Indeed. We pretty much agree then. If you re-read the "real world probability" in the context, I was talking specifically about a belief network. The degree to which a justified belief, in an outcome will occur. All beliefs are by their definitions 'subjective' and occurring in a mind.

Actually my current thinking over the last decade mostly aligns with what could be described as physicalist view of the reality, so even 'subjective' thoughts, ideas, concepts etc exist objectively in a physical sense as well (glia cells, neurons etc). (but that's a whole other topic ;)

I simply worded it 'real word' because I was attempting (perhaps ineloquently I will concede), to differentiate between frequentist and the Bayesian understanding of the term probability, because they differ [1].

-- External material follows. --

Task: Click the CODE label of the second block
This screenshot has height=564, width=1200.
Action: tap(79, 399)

Bayesian favors bringing in a priori beliefs into the model whereas a posteriori consideration of a problem, as occurs in frequentist approaches, favor isolation of the model.

>What will actually happen is, the universe splits into many "worlds"

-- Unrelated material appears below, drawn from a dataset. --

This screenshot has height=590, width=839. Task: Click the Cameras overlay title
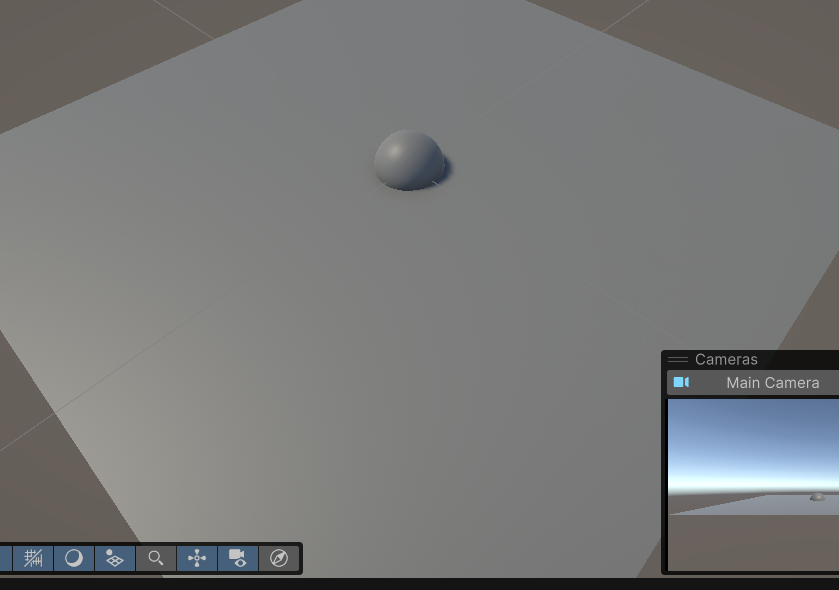coord(726,360)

Interesting, you state that so.. assertively :p I'd give the chance of a many worlds interpretation corresponding well with our physical reality, a low probability event, with a pretty high credibility interval ;)

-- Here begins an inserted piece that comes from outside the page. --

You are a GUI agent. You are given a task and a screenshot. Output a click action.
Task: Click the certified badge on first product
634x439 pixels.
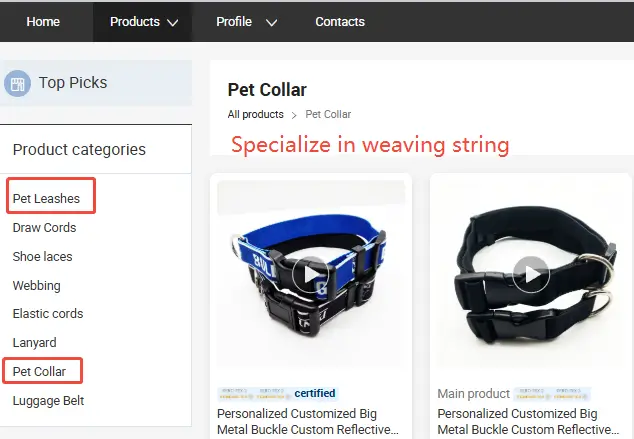315,393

[1] http://www.experiment-resources.com/bayesian-probability.htm...



I'd give the chance of a many worlds interpretation corresponding well with our physical reality, a low probability event, with a pretty high credibility interval ;)

There is a theorem that if an experiment and observational apparatus are both quantum mechanical systems, then the many worlds hypothesis describes what happens when that experiment is observed with that apparatus. If quantum mechanics is merely a good approximation of some better theory, then to whatever extent it is a good approximation of the system, the many world hypothesis remains a good description of that interaction.

Therefore your confidence that the many-world's hypothesis is an inaccurate description of what happens when you observe the outcome of a quantum mechanical experiment is an insistence that your brain and body are not well-described by the best theory that physics has for how the world works.

What gives you that confidence?


> Interesting, you state that so.. assertively :p

Well, you probably guessed where I came from: http://lesswrong.com/lw/r5/the_quantum_physics_sequence/

I think most physicists agree that at the bottom, we have a distribution of "complex amplitude"[1] over a "configuration space"[2]. But as you can see from my second link, many (most?) physicists insist that we can derive a "probability" from a complex number. Note that such probability would then be an actual real world probability, where the universe itself is uncertain about what to do. True non-determinism.

It's only natural. At the experimental level, the researcher does observe Born statistics. Same setup, different results, so there is probability in the territory after all.

There's a problem with that however: The equations, which make such wonderfully accurate predictions, (i) are dederministic, and (ii) do not state at any point that the blob of amplitude we don't see disappear in a puff of smoke. They merely say that the blobs eventually stop interacting. The same way that if you launch a photon to outer space, never to meet it again, it won't disappear the instant it reaches the boundary of our observable universe. If you insist on a mono world, you have to assert that the other blob, despite being predicted by those otherwise accurate equations, somehow doesn't exist when you don't see it.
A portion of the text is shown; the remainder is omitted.